4 Simple Ways to Change People’s Minds
People don’t like being told what to do. There’s even a word for it: reactance. But reactance can also be counterproductive. A CEO may need to make necessary changes at a company, but employees don’t like being told to do something new. Public health officials may want people to wear masks, even though some people consider it an infringement on their rights.
So, what then?
Here are four ways to shift people’s behaviour without triggering their reactance.
1. Give People Choice
“At its core, what drives reactance is people don’t feel like they’re in control,” Berger says. “Any way you can give that control back, and let people persuade themselves, means they’re going to be more likely to go along.”
For example, when a leader gives people a mandate, people often think about all the reasons they don’t like the mandate. But if a leader gives them two options — say, Option A or Option B — their minds do something different. “Rather than sitting there going, ‘Well, let me think about all the reasons I don’t like A,’ the person sits there going, ‘Well, which one do I like better? A or B?’ And because they’re thinking about which one they like better, they’re much more likely to make a choice.”
2. Let People Create their Own Options
How do you get people to work harder and put in more hours? If you instruct them to do it, they may resent you. And if you give them two options — work more, or work less — they’re unlikely to make the choice you want. So now what?
Berger’s answer: Present the problem, and let them develop the solutions.
He recently spoke with a startup founder who did this effectively. The founder needed his team to put in more hours but didn’t want to demand it. Instead, the founder held a meeting and said, “What kind of company do we want to be — a good company, or a great company?”
“A great company,” everyone said.
“Well, how can we be?” he asked.
People proposed solutions, one of which was to work harder. Later in the meeting, the founder came back to that idea and said, “That’s a great suggestion. Let’s do it.”
“It’s going to be much harder for people not to go along,” Berger says, “because they came up with the idea themselves.”
3. Highlight the Gap
Want to change someone’s behaviour? Instead of telling them what they’re doing wrong, Berger says, “point out a gap between their attitudes and their actions — or what they are doing and what they might recommend for someone else.”
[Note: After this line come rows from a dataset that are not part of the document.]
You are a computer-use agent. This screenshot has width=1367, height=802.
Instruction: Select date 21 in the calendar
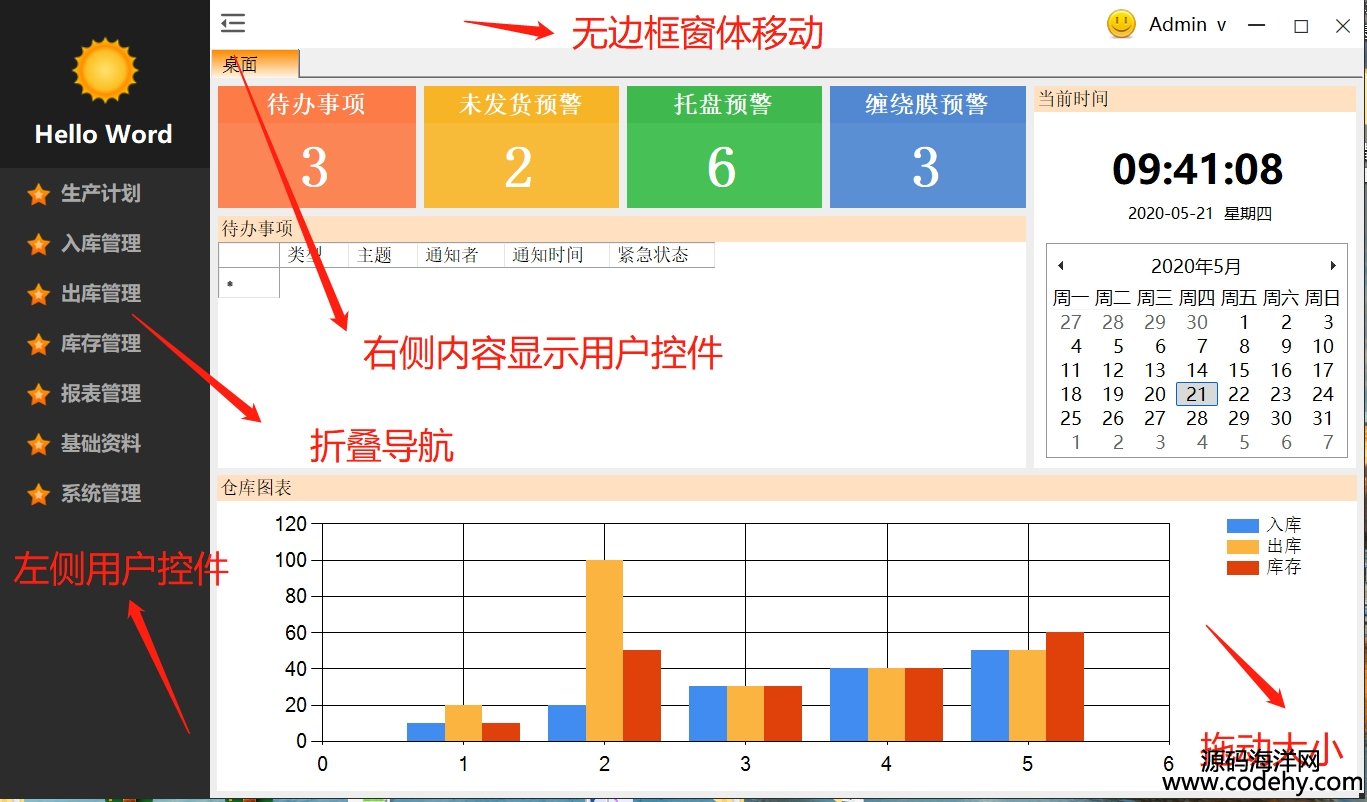(x=1197, y=394)
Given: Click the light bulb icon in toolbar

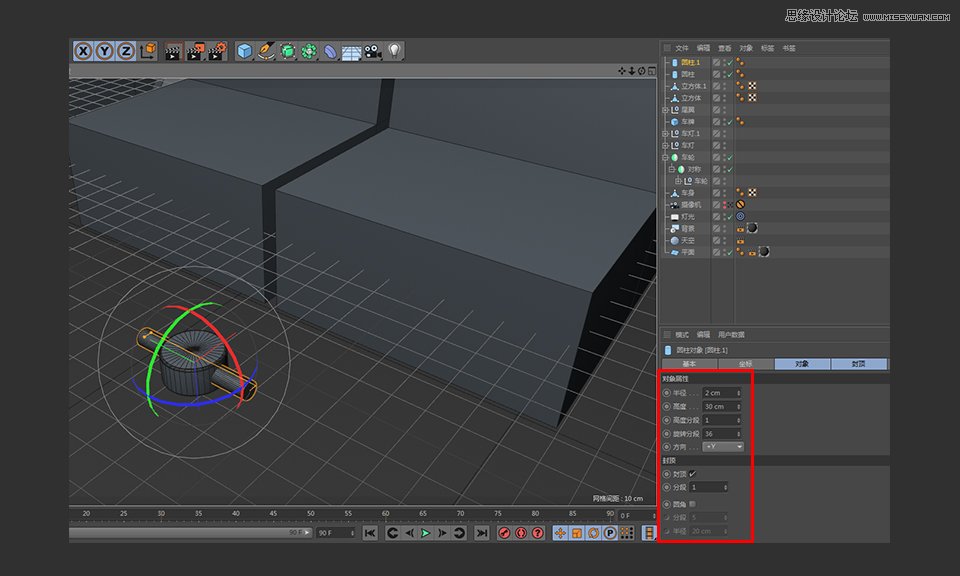Looking at the screenshot, I should [x=395, y=51].
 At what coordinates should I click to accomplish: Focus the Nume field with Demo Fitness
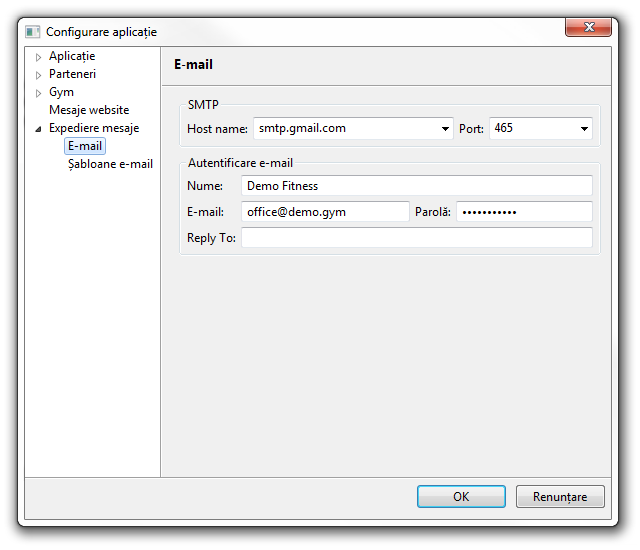416,186
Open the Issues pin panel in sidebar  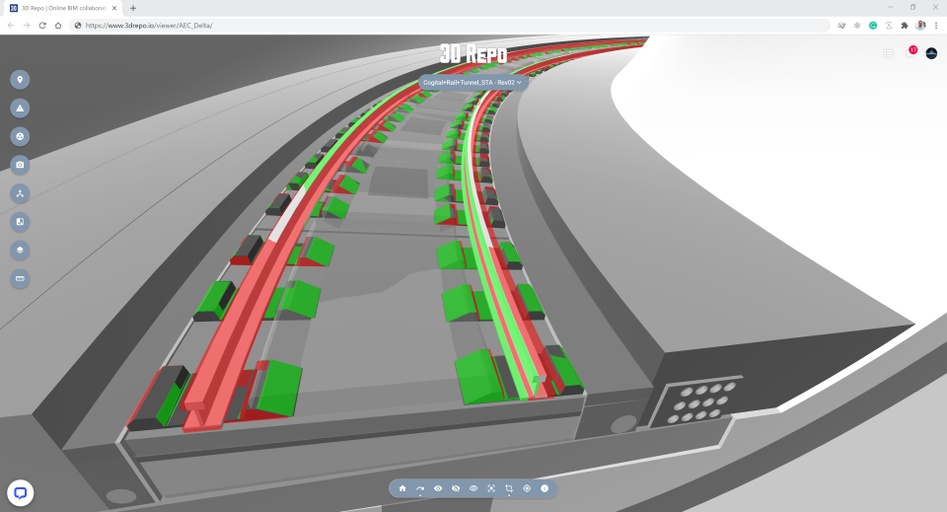(19, 80)
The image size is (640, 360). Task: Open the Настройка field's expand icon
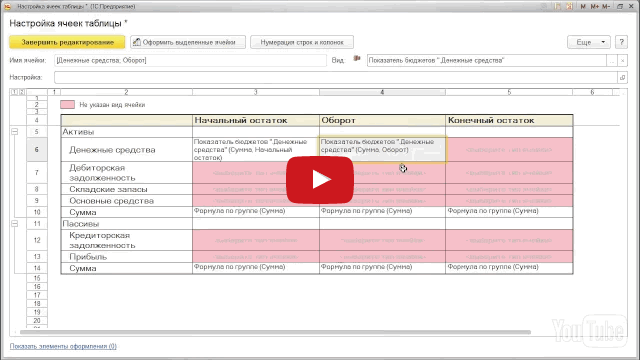coord(622,77)
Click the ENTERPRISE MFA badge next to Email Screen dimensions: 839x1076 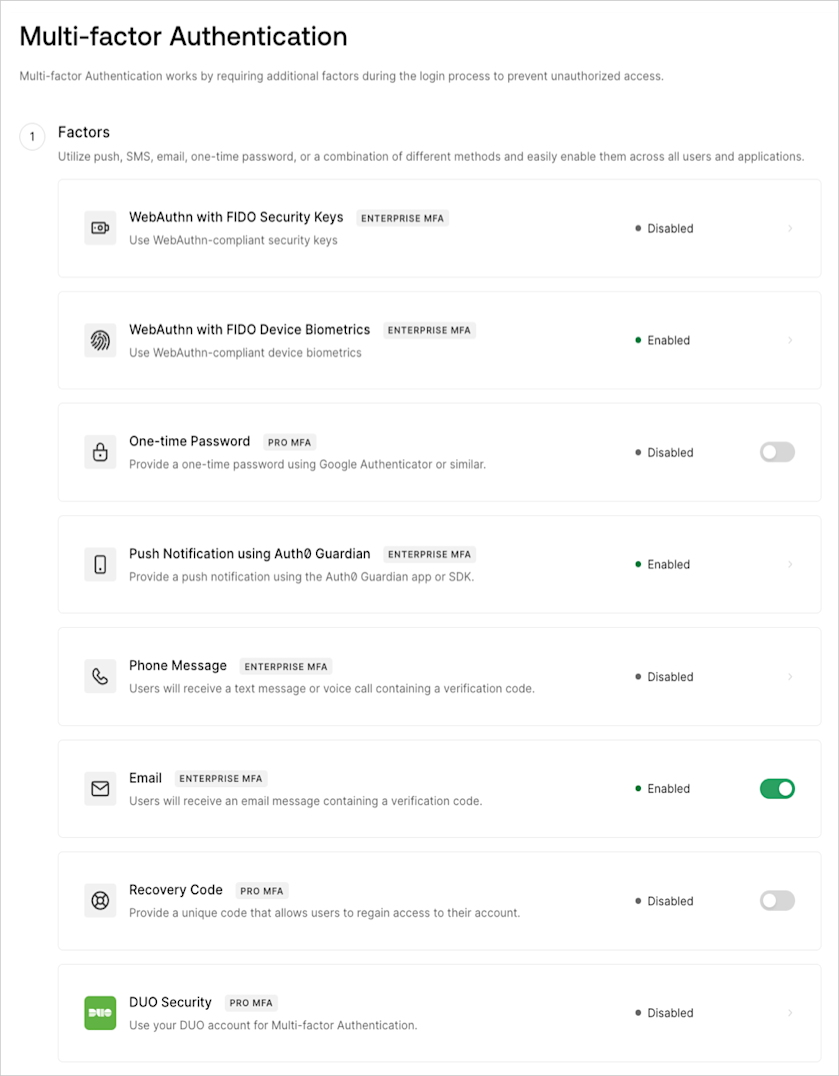(220, 778)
This worked excellently a few years ago in Thailand. The government was running an unsuccessful anti-smoking campaign, and couldn’t figure out how to break through. It hired the advertising firm Ogilvy Thailand, which executed a brilliant idea: It sent children into the streets with cigarettes and had them approach smokers and ask for a light. In response, the smokers started lecturing the children. “If you smoke, you die faster,” one adult tells a child. “Don’t you want to live and play?”
Once the adult’s lecture was done, the kid would hand over a card and walk away. The card said: “You worry about me, but why not about yourself?”
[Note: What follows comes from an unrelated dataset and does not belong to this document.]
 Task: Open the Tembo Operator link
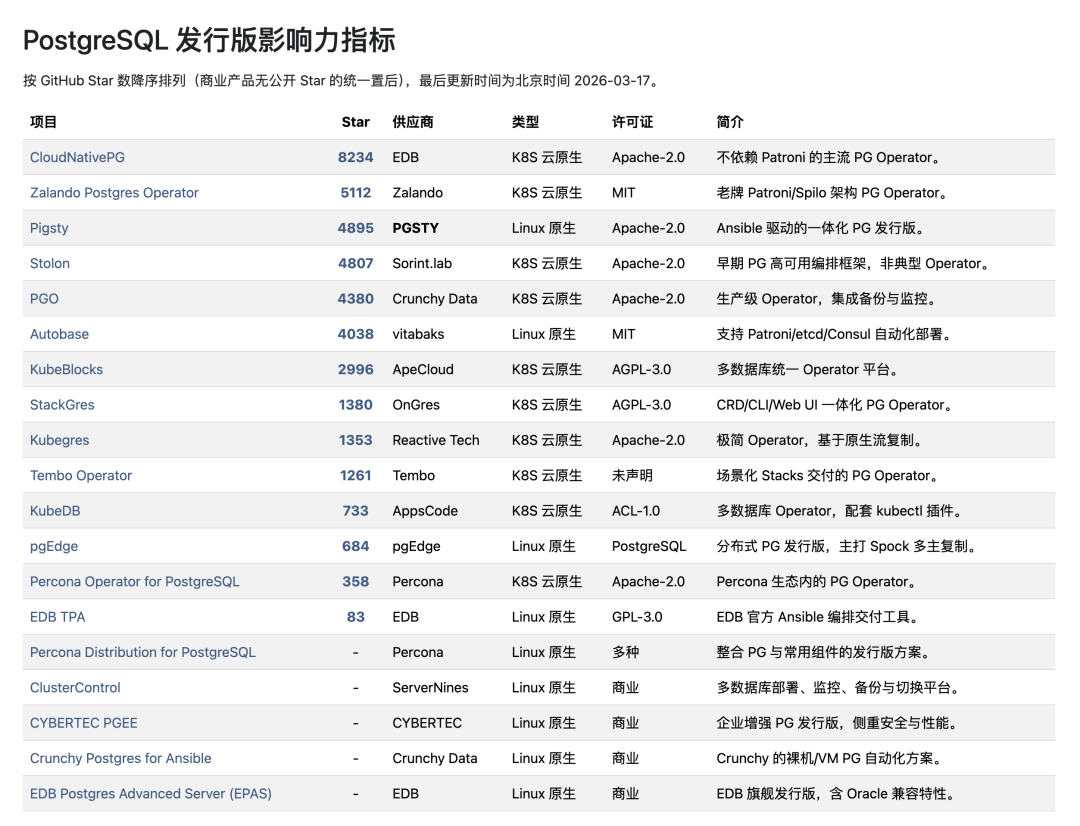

Hidden cameras filmed the exchanges, and the ad firm then packaged the footage into a commercial. It quickly led to a 40 per cent increase in calls to an agency that helps people stop smoking.
4. Use Social Pressure
People may be stubborn, but they don’t often like to be out of step with their peers. “Just pointing out what the norm is — saying, ‘Hey, just so you know, this is what people are doing’ — can often be a way to get around reactance,” Berger says.
For example, tax collectors in the United Kingdom started sending letters to people who weren’t paying their taxes. Rather than demand payment, the letters pointed out that most of their neighbours pay their taxes. As a result, payment rates went up. “You’re just giving them information that makes them reconsider their own actions,” Berger says.